FDL and the Earth Intelligence Engine - MIT Portugal team
NASA’s Frontier Development Lab (FDL), the SETI Institute, and FDL’s private sector and space agency partners held their sixth annual summer research accelerator in an entirely virtual structure due to the COVID-19 pandemic. For the second year, MIT Portugal sponsored the summer sprint along with Lockheed Martin, Intel, and IBM.

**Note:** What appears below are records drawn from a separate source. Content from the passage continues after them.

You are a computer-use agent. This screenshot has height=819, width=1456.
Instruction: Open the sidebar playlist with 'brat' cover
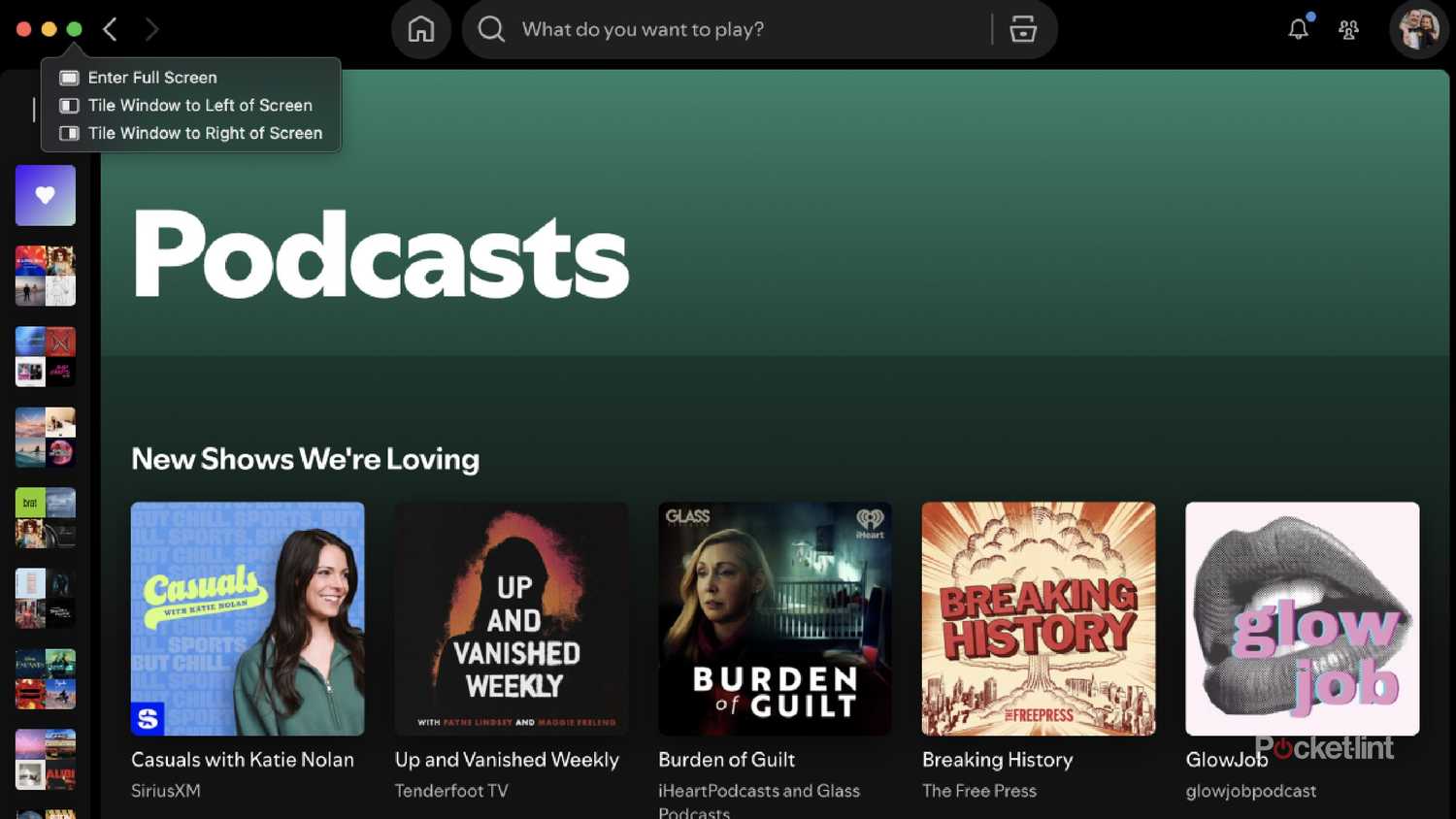pos(46,518)
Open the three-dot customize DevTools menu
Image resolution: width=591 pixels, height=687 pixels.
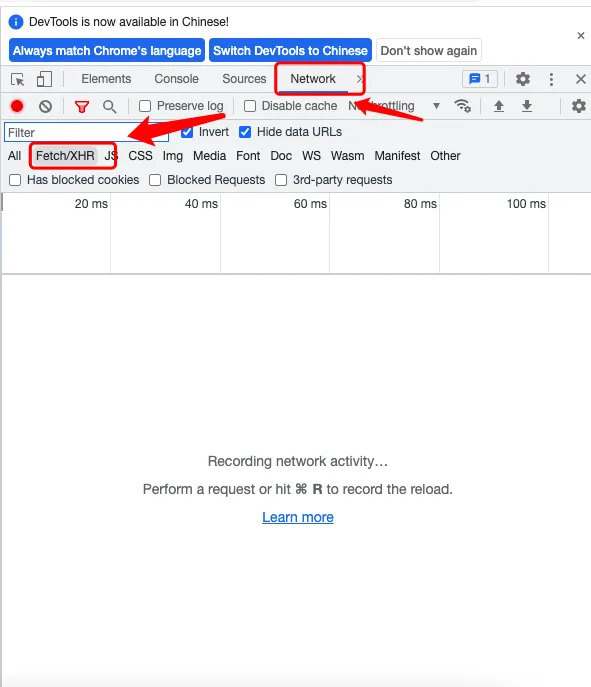coord(551,79)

MIT Portugal was represented through the Digital Twin Earth – Coasts team which sought to answer: Can we use AI and physics to build a “digital twin Earth” of the coasts? The team shared their results in a Digital Showcase in late August. MIT graduate student Björn Lütjens served as a team member and mentor for the second year. In response to their challenge question, the team reported:
It turns out we can develop physics-informed neural networks (PINNs), a new class of deep learning that can seamlessly integrate data and abstract mathematical operators, including differential equations with or without missing physics. With PINNs we can leverage physics-based prior knowledge or constraints and produce interpretable ML methods that remain robust in the presence of imperfect data, and can provide accurate and physically consistent predictions—even for extrapolation and generalization tasks. These features are essential for reliably modeling the harucomplex, dynamic nature of coastal regions with myriad, mixed-modality data sources (such as satellite imagery and oceanic measurements). We aim to develop this PINN-based digital twin for the entire USA and its territories, and potentially generalize to all coasts. We hope to forecast potential climate scenarios and discover new dynamics of coastal ecosystems with this digital twin.